Tarefa A: Diga se cada afirmação abaixo está de acordo com o trecho sobre a casa de Ludmila. Responda sim ou não e cite as palavras do trecho que decidem a questão: (i) O fícus foi plantado há 15 anos. (ii) Os galhos do fícus ficam a cinco metros de altura. (iii) O piso sob as árvores é de madeira.
Tarefa B: Segundo o trecho sobre a casa de Ludmila, por que ela resistiu ao pedido de cortar o fícus? Responda em até três frases.

Trecho do documento:
════════

Texto: Henrique Alves
Fotos: Leonardo Sá/Agência Porã
A moradora mais antiga da cinqüentenária casa ainda está lá, uma mangueira alta, imponente e prolífica, o tronco acolhendo peperômias, samambaias e orquídeas, a base guarnecida por um singelo laguinho de traços sinuosos. Com o fícus que cresce do lado oposto – plantado há 15 anos, quando o umbigo do filho de Ludmila caiu – compõe a abóboda natural que côa a luz do sol, forra o piso de pedras portuguesas com folhas secas e dá a sombra boa e fresca que cobre o ambiente.
O fícus, aliás, com toda a vênia à aura de tradição da mangueira, tem uma boa história. Há alguns anos, um condomínio vizinho foi à Justiça contra Ludmila por causa da árvore. Implicaram com as folhas: o denunciante requereu o corte cabal da árvore porque esta deixava muitas do lado dele. Ludmila resistiu, tanto pela simbólica carga materna quanto por questão prática. “Se cortar a árvore, acabou o Jardim Secreto”, resume, de olhos arregalados, a denunciada. Jardim que se preze tem que ter uma boa árvore.
Deu certo. O fícus sobreviveu e seus galhos, a cinco metros de altura, continuam acenando para a vizinhança. Mas afora carregar um simbolismo materno e sombrear aulas de yoga e miniweddings, a história acima tem mais um significado: metáfora que conta com lirismo e eloquência a relação de uma casa e sua dona. O espécime é realmente iluminado.

════════

Dados exibidos:
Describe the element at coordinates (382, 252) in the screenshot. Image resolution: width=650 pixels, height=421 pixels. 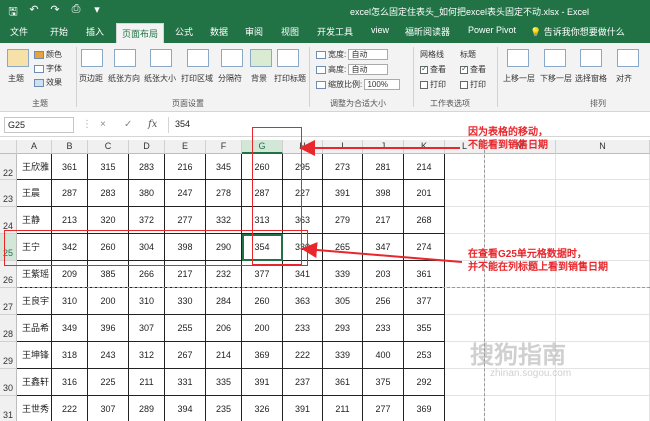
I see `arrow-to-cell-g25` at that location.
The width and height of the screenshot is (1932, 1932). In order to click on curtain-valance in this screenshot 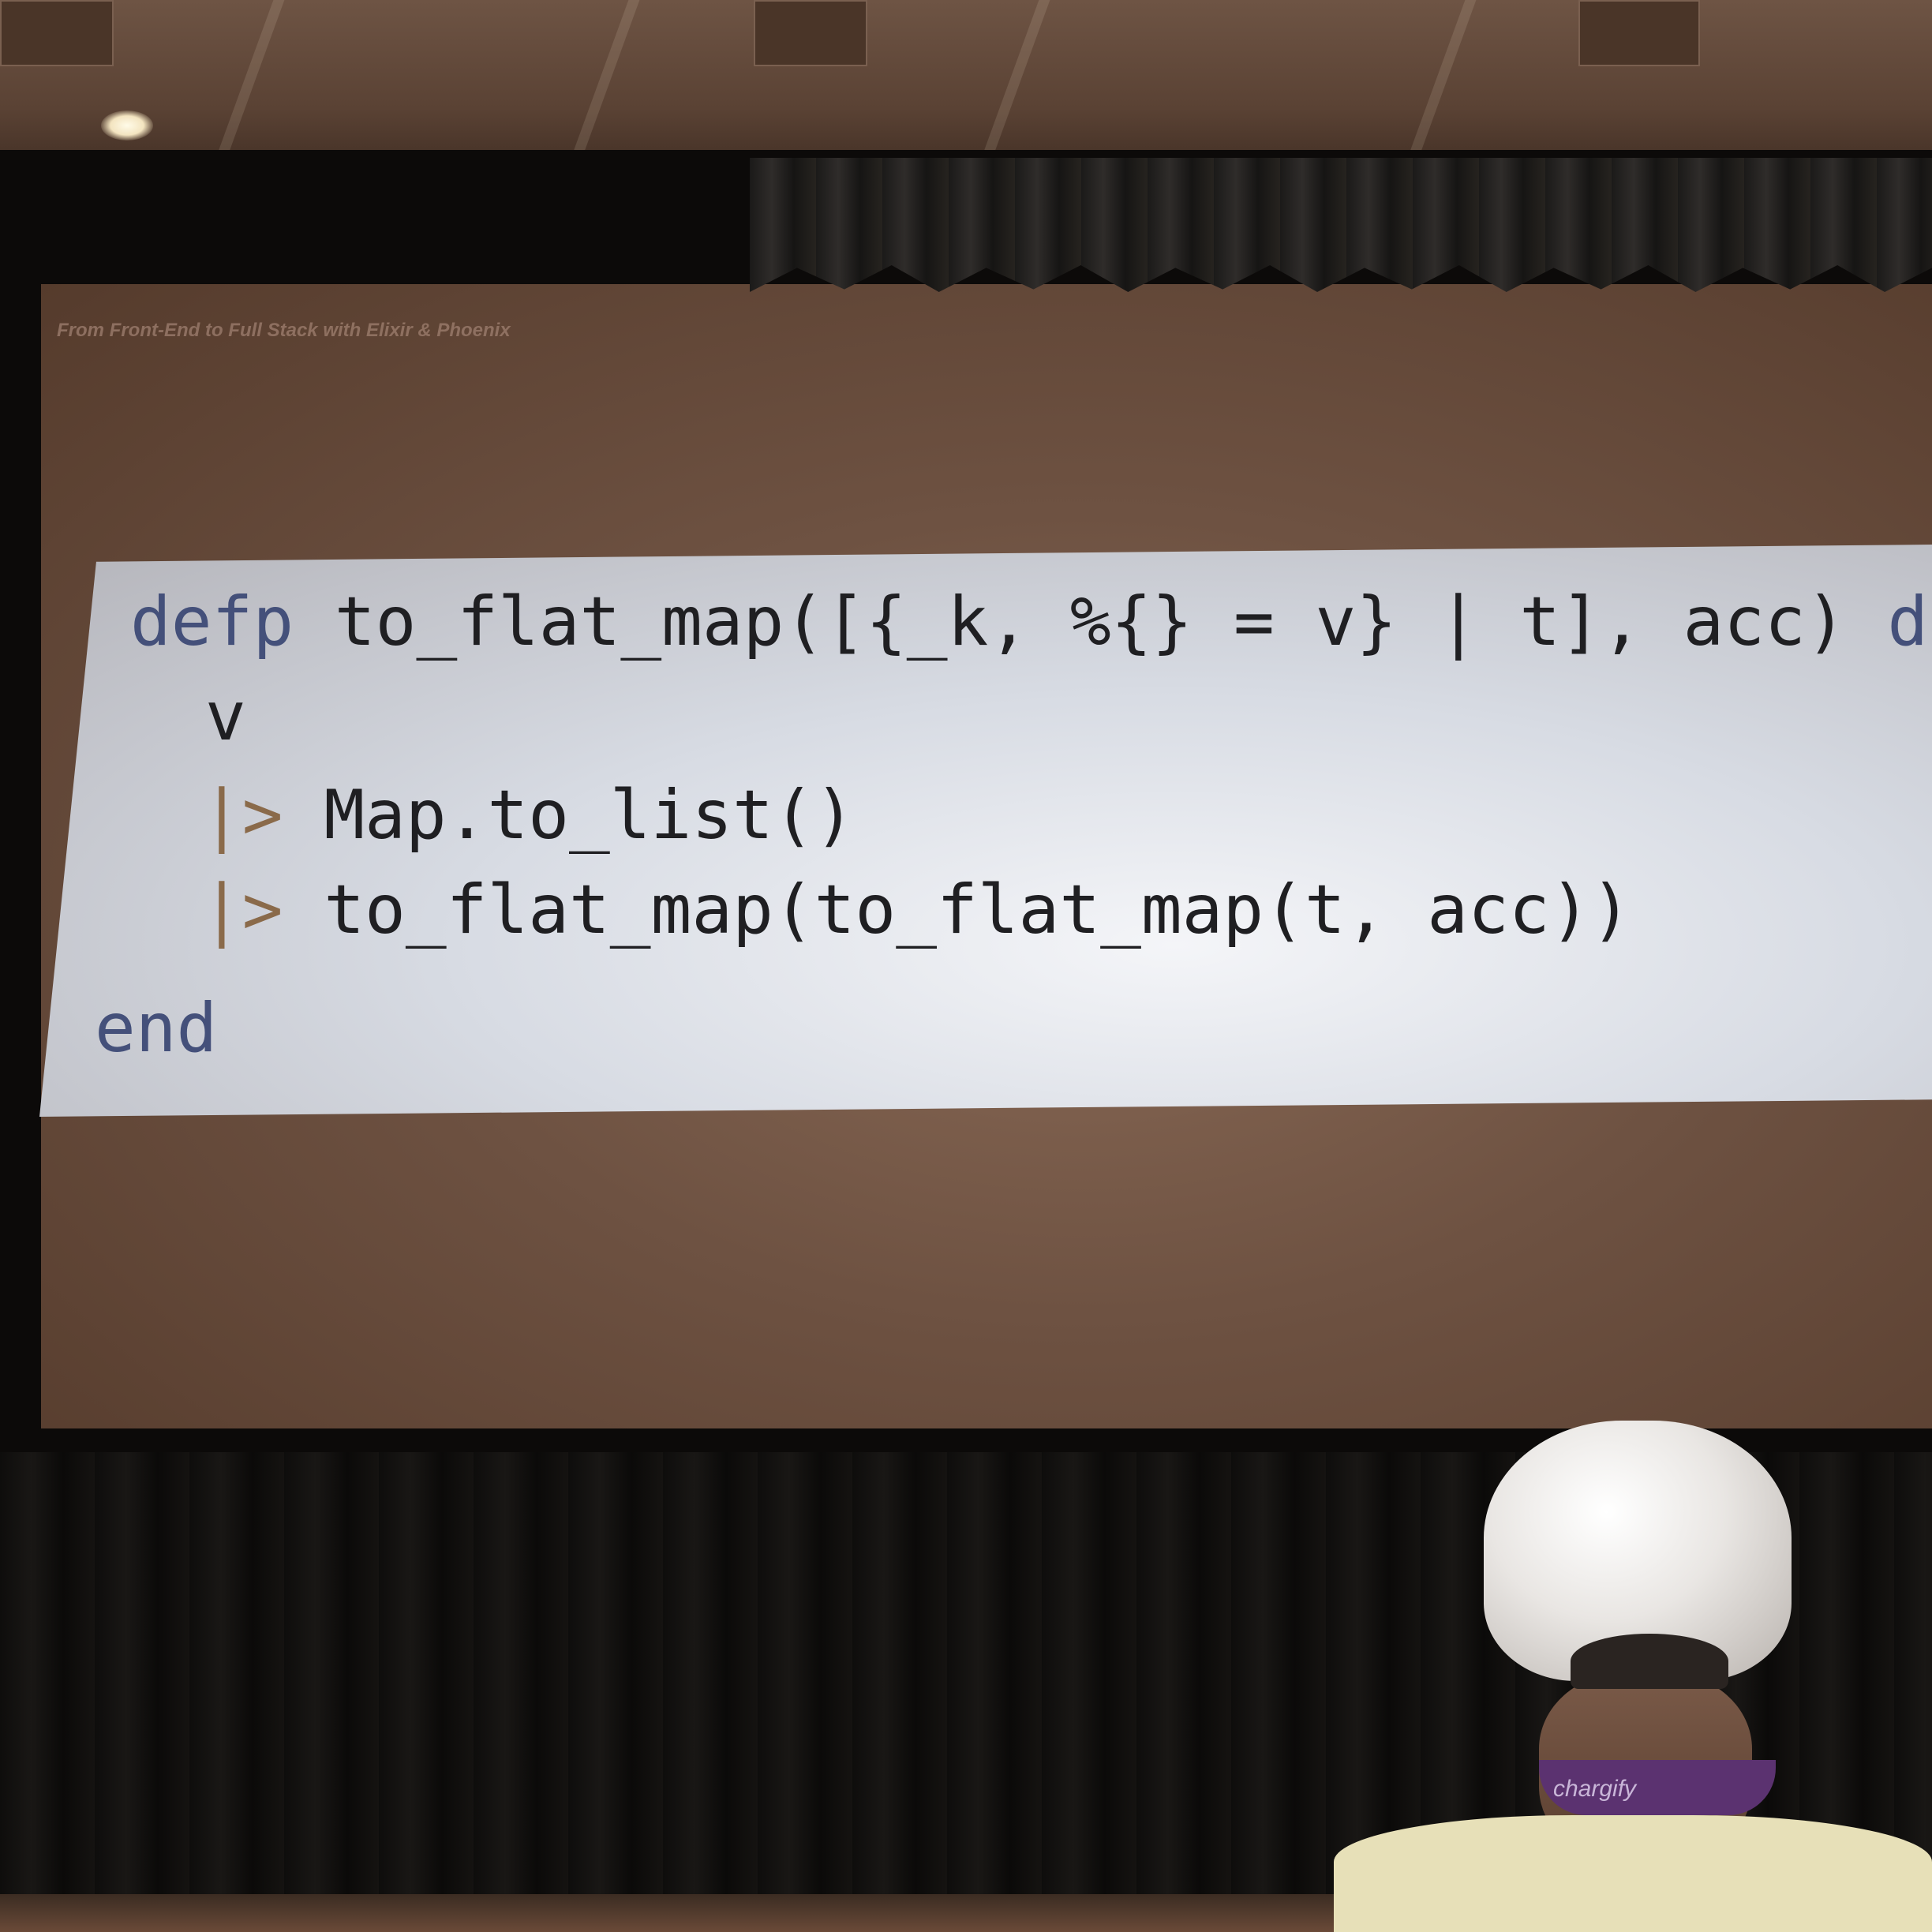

════════

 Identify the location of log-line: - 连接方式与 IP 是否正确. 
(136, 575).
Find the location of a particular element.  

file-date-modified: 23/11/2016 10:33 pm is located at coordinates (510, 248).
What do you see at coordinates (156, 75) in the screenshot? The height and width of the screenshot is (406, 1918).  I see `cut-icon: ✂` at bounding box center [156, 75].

════════

Resposta A:
(i) Sim: "plantado há 15 anos, quando o umbigo do filho de Ludmila caiu".
(ii) Sim: "seus galhos, a cinco metros de altura, continuam acenando para a vizinhança".
(iii) Não: "forra o piso de pedras portuguesas com folhas secas".

Resposta B: Ludmila resistiu por dois motivos: a simbólica carga materna da árvore e uma questão prática. O fícus foi plantado quando o umbigo do filho dela caiu. Além disso, como ela mesma diz, "Se cortar a árvore, acabou o Jardim Secreto".